## What needs to be done
An exact copy of the data is required, with no pictures in it.

Items from a dataset:
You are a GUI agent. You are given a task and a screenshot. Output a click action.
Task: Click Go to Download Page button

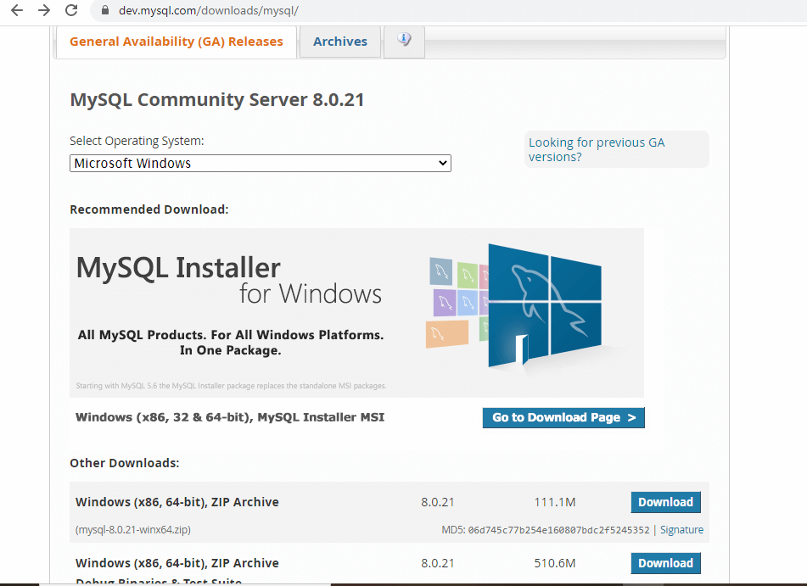563,417
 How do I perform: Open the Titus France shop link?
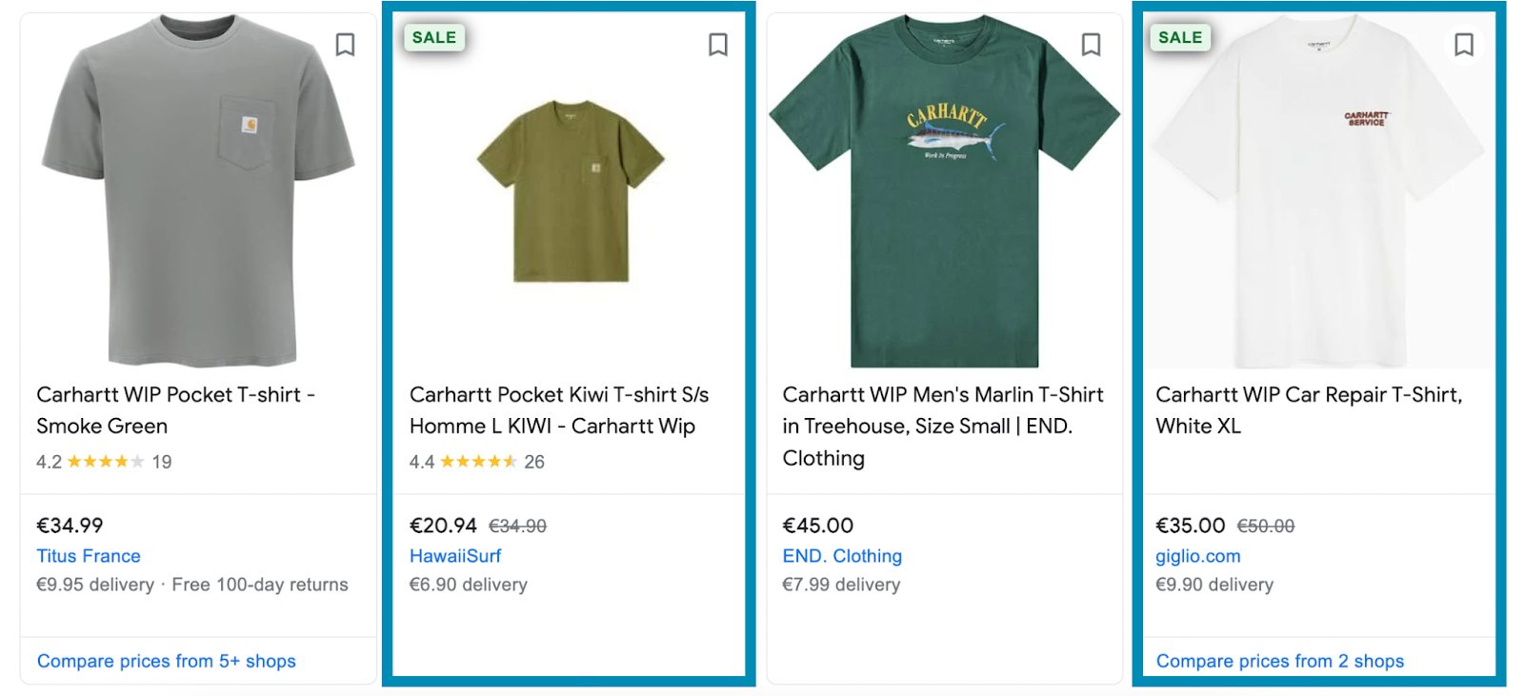[x=89, y=556]
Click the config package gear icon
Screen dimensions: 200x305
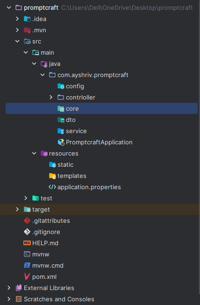click(x=61, y=86)
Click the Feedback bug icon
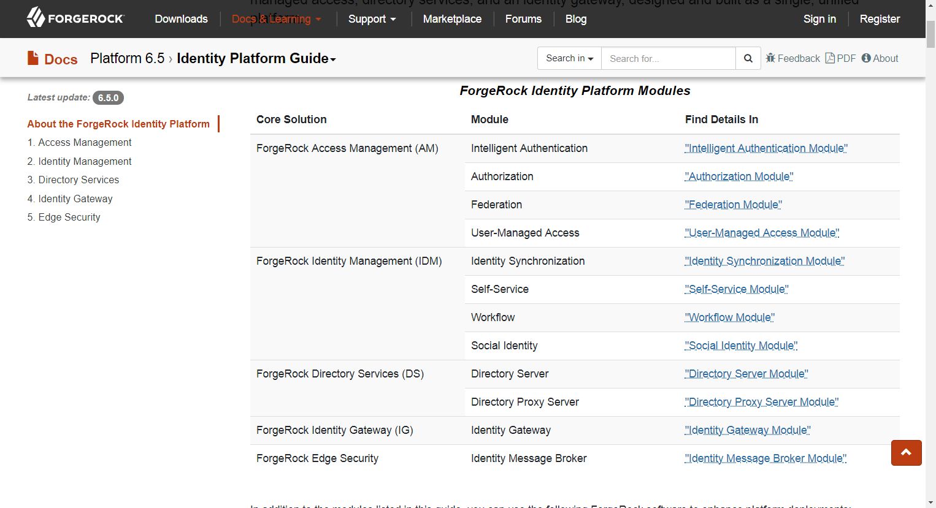This screenshot has height=508, width=936. point(770,58)
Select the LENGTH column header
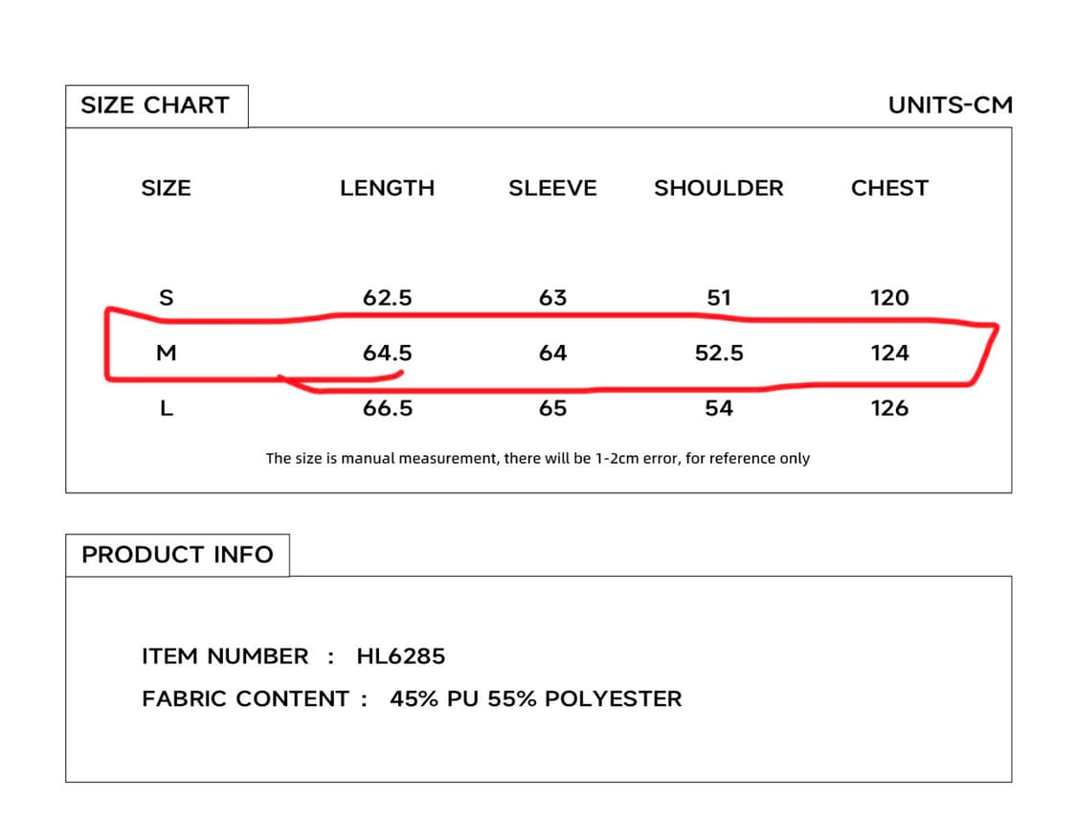The height and width of the screenshot is (822, 1077). (x=387, y=188)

## Exercise response
You are a GUI agent. You are given a task and a screenshot. Output a click action.
Task: Click Go to Download Page button

563,417
 How do I perform: Open the Titus France shop link?
[x=89, y=556]
Click the config package gear icon
Screen dimensions: 200x305
click(x=61, y=86)
Click the Feedback bug icon
This screenshot has height=508, width=936. point(770,58)
Select the LENGTH column header
The height and width of the screenshot is (822, 1077). (x=387, y=188)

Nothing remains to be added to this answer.